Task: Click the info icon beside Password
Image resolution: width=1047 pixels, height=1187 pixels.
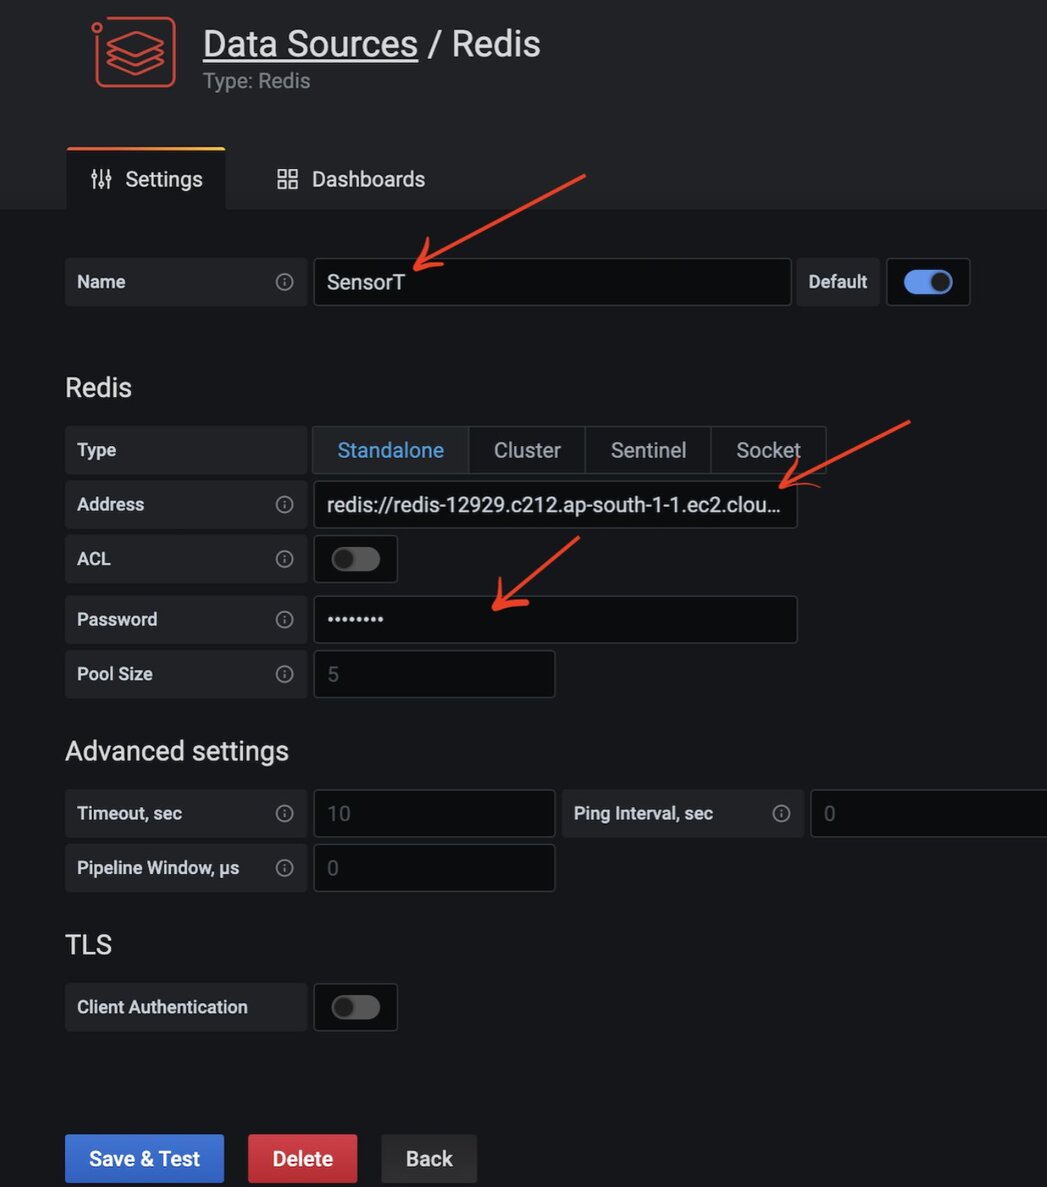Action: click(284, 619)
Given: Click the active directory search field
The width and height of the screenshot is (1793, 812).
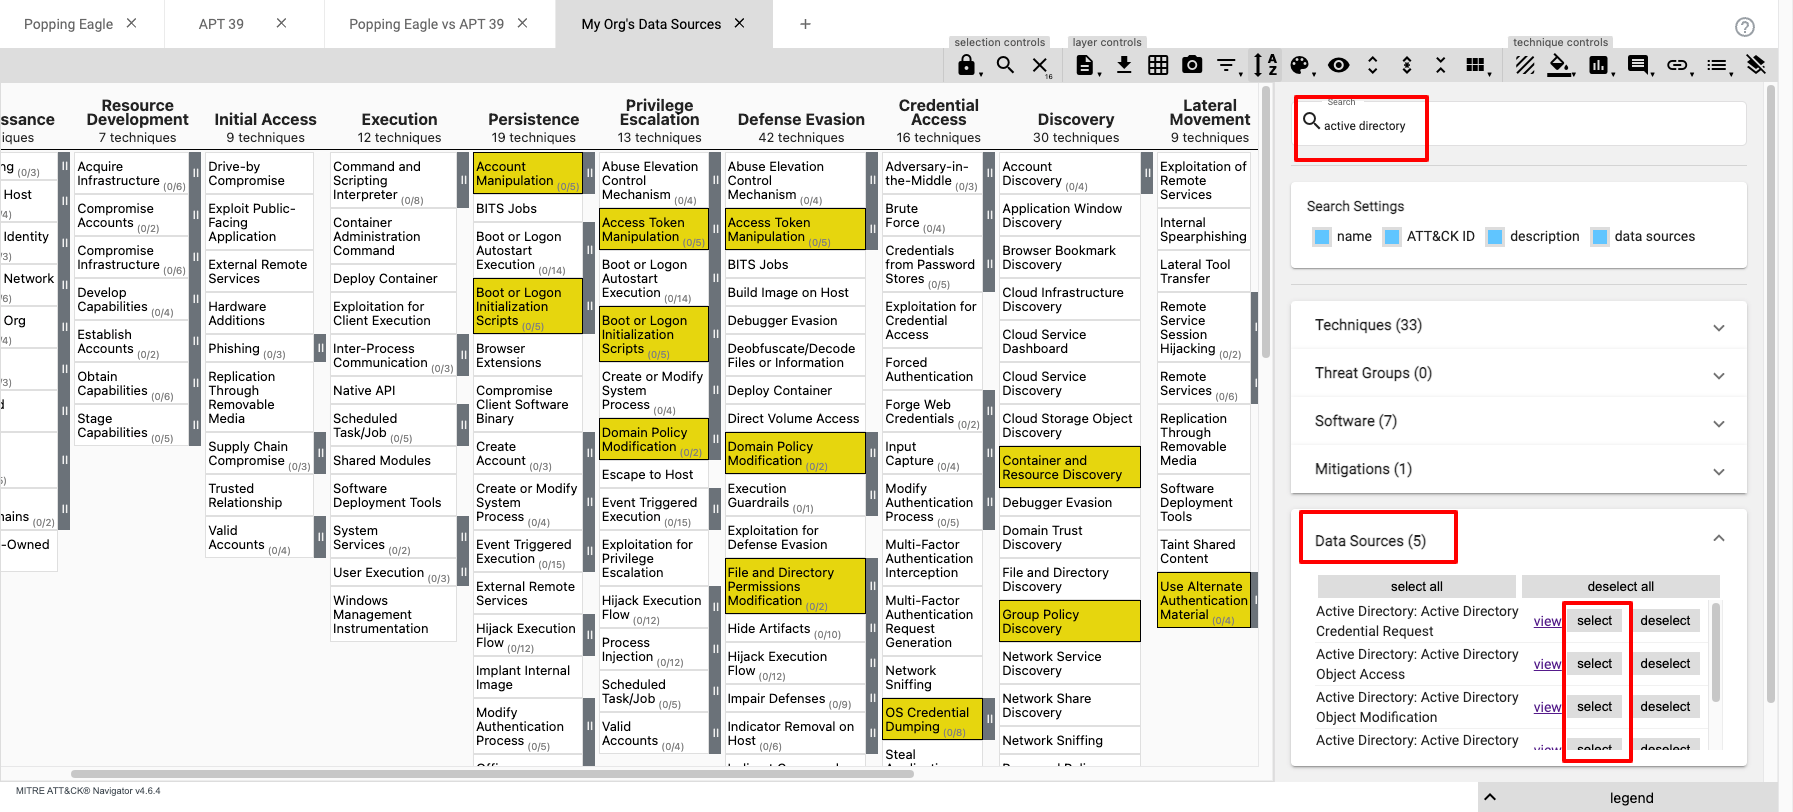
----
» **YOUR GOAL**
Carry over each record above character for character, with the pictures left out.

» **EXPECTED ANSWER**
Task: Click the info icon beside Password
Image resolution: width=1047 pixels, height=1187 pixels.
Action: click(284, 619)
Given: Click the active directory search field
The width and height of the screenshot is (1793, 812).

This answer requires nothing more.